她狠狠咬了咬牙,這件事只能去求江錦言或是……去求老爺了,不然自己又能如何?
可是自己若是去求江錦言……
那個小賤人已經派人來告知自己了,那意思……分明就是不想出手!
更何況她已經是和自己水火不容了,在這種時候一定是會踩上一腳!
她想到這裡便更是氣得有些顫抖了。
可是若是去求老爺……那自己豈不是去被打臉嗎?!
本來自己在老爺的心中的地位就已經是一落千丈了,再去捅出這件事……
自己還能在這靖安侯府安生麼?
可是……
還是先去探一探江錦言的口風爲上。
最終她一咬牙,高聲喚道:“倩紗!”
可轉瞬卻是一個臉生的小丫鬟跌跌撞撞地掀了門簾進來。
那動作生疏地狠,硬是帶進了一股涼風,吹得她隱隱有些頭疼。
那丫鬟行了一禮道:“姨娘,倩紗姐姐不在,您有什麼事要吩咐?”
王氏鄙夷地瞥了一眼這丫鬟,哼了一聲道:“她可說什麼時候回來不曾?”
那小丫鬟心裡不住地嗤笑。
回來?若是攀上了高枝……那回了這不見天日的地方有什麼好?
她面兒上卻是笑道:“倩紗姐姐走得急,許是一時半會兒回不來了,您有什麼吩咐?奴婢替您去辦。”

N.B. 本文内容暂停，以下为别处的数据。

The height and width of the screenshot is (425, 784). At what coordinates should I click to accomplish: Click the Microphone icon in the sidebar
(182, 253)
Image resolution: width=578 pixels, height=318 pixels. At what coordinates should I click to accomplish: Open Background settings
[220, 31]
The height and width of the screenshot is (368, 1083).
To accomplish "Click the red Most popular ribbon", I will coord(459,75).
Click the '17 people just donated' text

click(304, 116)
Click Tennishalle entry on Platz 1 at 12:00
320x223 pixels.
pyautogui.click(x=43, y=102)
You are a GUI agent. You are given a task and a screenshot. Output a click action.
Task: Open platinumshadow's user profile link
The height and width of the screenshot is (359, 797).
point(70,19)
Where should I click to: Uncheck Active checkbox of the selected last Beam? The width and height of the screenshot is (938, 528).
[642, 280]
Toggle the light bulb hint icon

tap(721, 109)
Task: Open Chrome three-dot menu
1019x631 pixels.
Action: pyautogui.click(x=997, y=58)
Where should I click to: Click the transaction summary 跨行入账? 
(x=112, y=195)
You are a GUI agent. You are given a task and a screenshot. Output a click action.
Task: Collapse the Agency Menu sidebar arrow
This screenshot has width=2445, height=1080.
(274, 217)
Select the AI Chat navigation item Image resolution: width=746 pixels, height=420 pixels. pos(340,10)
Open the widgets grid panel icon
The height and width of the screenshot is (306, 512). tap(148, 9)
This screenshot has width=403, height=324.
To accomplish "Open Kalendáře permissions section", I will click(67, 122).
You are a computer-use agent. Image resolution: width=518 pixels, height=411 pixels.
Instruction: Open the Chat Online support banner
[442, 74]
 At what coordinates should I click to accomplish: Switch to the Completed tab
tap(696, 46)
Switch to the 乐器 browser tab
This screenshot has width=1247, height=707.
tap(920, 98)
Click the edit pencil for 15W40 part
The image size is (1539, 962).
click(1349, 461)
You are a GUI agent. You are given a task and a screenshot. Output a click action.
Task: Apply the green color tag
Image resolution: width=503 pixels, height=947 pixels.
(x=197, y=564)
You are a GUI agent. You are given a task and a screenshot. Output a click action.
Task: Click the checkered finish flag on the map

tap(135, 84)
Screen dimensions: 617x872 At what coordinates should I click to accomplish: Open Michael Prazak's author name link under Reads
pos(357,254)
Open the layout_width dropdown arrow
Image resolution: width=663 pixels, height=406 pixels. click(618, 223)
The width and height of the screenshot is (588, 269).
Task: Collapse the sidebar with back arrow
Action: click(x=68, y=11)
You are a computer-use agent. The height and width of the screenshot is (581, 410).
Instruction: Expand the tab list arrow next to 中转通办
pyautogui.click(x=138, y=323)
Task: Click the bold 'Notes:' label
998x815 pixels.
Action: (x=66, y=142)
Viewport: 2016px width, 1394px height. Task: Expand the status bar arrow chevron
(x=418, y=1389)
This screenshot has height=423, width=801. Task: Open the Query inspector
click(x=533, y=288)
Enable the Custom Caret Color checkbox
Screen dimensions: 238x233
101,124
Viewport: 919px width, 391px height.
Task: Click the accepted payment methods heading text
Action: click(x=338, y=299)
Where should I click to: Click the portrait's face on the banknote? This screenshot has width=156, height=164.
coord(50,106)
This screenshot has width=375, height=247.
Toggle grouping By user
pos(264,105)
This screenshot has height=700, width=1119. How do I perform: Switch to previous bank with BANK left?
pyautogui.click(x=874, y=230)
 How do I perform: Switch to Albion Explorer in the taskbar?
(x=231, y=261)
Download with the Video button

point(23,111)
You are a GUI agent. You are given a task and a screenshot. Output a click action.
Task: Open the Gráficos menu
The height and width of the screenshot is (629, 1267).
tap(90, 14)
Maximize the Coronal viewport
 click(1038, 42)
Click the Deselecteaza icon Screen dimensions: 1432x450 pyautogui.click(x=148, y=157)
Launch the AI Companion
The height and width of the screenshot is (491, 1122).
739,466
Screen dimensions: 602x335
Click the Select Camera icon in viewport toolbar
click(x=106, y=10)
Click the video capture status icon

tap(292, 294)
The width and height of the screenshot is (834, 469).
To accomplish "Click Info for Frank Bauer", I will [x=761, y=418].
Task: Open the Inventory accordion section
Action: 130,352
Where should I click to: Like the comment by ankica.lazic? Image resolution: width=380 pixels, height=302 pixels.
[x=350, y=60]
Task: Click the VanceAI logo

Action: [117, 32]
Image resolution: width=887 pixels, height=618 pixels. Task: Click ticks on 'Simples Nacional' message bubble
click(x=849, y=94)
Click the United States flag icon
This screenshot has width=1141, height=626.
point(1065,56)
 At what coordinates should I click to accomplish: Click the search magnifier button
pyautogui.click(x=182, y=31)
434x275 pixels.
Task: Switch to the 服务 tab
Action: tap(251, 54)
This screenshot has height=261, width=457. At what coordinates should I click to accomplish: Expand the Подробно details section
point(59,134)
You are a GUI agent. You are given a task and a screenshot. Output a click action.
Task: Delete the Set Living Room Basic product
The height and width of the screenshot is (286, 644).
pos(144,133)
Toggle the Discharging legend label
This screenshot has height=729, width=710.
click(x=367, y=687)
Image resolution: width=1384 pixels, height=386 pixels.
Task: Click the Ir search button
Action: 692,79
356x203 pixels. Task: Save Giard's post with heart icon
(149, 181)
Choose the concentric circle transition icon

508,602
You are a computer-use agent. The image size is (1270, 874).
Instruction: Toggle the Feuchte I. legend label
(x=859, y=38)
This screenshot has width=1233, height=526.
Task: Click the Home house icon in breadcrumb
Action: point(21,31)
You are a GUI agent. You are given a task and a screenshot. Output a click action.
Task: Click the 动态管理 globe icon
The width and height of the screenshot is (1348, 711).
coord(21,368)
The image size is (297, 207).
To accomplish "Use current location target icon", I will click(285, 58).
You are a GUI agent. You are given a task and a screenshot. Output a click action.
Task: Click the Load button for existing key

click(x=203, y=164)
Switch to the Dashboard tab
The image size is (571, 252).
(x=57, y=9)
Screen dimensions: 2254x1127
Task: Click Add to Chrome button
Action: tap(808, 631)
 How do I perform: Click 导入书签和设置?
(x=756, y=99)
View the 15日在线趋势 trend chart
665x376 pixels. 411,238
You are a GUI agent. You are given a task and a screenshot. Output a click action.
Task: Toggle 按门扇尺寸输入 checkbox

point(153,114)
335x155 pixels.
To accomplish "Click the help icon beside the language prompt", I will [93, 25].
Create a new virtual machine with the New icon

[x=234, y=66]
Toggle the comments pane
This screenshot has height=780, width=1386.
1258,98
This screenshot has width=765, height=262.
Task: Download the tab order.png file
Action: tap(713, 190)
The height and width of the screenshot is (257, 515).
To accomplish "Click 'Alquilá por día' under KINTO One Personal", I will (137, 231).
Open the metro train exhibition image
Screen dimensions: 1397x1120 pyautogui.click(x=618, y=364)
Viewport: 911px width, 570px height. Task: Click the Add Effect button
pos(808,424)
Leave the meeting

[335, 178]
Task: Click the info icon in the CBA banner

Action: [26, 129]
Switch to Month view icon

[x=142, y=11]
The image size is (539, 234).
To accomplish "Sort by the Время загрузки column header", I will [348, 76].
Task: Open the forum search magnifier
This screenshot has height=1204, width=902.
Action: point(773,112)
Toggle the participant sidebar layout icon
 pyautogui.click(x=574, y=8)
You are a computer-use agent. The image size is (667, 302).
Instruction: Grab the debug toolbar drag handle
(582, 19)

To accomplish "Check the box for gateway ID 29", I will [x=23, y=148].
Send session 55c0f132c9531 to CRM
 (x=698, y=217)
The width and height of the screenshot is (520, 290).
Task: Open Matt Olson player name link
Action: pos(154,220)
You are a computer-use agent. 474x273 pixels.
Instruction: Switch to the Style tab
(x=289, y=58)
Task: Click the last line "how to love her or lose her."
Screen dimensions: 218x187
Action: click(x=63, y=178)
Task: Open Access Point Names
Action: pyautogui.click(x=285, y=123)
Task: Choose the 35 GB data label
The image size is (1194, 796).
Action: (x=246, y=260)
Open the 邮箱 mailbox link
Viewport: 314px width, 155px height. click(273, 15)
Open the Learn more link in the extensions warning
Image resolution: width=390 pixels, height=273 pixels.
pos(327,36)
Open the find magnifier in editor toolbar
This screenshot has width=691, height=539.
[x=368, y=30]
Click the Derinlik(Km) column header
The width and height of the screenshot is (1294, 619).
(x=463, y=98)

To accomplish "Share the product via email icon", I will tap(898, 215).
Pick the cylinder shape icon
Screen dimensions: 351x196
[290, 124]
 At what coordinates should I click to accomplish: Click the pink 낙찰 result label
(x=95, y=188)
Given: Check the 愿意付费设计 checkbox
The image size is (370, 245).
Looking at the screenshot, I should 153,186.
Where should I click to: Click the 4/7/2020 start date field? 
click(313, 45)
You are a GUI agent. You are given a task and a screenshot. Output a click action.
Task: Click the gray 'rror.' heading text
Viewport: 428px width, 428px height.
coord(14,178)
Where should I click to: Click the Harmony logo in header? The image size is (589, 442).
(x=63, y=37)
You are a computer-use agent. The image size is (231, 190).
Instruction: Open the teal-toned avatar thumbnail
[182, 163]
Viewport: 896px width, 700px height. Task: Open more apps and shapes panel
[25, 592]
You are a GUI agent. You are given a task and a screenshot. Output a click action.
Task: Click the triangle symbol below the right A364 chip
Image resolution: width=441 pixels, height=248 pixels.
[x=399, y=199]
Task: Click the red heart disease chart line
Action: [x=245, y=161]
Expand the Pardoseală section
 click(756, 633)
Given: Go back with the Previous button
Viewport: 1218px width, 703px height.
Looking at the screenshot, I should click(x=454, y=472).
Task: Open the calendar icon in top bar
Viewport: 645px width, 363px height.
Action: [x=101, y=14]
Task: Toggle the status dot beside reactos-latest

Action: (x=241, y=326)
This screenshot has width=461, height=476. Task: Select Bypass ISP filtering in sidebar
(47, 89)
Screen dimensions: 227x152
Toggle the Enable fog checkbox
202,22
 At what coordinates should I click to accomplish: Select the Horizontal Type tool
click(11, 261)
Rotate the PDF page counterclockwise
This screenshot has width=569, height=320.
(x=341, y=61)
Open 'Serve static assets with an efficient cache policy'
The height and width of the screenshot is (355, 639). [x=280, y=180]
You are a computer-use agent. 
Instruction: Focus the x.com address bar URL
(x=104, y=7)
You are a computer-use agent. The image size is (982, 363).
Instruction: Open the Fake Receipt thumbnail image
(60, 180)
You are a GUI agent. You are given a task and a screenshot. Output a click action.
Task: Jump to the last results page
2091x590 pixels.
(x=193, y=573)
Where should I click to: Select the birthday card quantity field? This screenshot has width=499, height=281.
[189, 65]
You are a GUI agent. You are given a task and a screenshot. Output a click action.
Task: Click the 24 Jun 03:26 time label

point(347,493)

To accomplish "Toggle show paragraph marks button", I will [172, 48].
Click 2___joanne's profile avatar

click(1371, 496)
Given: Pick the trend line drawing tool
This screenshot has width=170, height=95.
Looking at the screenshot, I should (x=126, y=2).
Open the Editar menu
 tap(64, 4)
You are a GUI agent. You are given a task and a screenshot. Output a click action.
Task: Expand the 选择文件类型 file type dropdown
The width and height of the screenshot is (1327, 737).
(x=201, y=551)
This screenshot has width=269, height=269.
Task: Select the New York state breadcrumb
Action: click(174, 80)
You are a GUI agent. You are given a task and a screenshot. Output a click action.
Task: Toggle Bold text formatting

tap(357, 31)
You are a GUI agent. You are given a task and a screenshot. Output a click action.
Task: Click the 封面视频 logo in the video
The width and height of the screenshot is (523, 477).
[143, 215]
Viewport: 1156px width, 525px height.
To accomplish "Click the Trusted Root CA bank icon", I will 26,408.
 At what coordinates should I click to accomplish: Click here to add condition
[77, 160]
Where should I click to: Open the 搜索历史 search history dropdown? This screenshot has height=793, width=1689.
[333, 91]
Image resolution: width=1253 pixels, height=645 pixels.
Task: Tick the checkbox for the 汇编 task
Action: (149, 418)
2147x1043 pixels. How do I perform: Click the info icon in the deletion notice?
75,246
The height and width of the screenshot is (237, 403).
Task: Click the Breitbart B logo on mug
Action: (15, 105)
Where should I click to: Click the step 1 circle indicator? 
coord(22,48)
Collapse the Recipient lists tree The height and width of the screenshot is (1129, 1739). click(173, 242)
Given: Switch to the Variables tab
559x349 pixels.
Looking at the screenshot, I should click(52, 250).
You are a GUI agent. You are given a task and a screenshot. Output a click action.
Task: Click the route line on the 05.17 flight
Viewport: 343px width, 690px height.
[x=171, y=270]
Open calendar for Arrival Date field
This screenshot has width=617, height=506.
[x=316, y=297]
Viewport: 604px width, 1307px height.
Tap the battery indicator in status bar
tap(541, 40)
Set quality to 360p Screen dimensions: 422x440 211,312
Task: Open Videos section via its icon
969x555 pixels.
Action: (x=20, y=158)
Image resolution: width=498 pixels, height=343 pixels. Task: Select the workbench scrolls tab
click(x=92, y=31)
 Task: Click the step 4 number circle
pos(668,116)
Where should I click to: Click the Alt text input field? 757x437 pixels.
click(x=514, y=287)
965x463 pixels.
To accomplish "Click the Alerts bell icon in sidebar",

王氏蹙了蹙眉頭,揮揮手道:“你去梧桐苑問一問大小姐此刻得空了不曾?就說我有要事要去見大小姐。”
那丫鬟忙笑着應了,回身一掀門簾便走了。
上回珍珠姐姐去了梧桐苑可是得了對珍珠墜子呢!
去梧桐苑……這可是件美差呢!
她望了眼燈光下仍在飄散的雪花,對着凍得發冷的雙手呵了口氣,忙打了傘悠悠往梧桐苑而去了。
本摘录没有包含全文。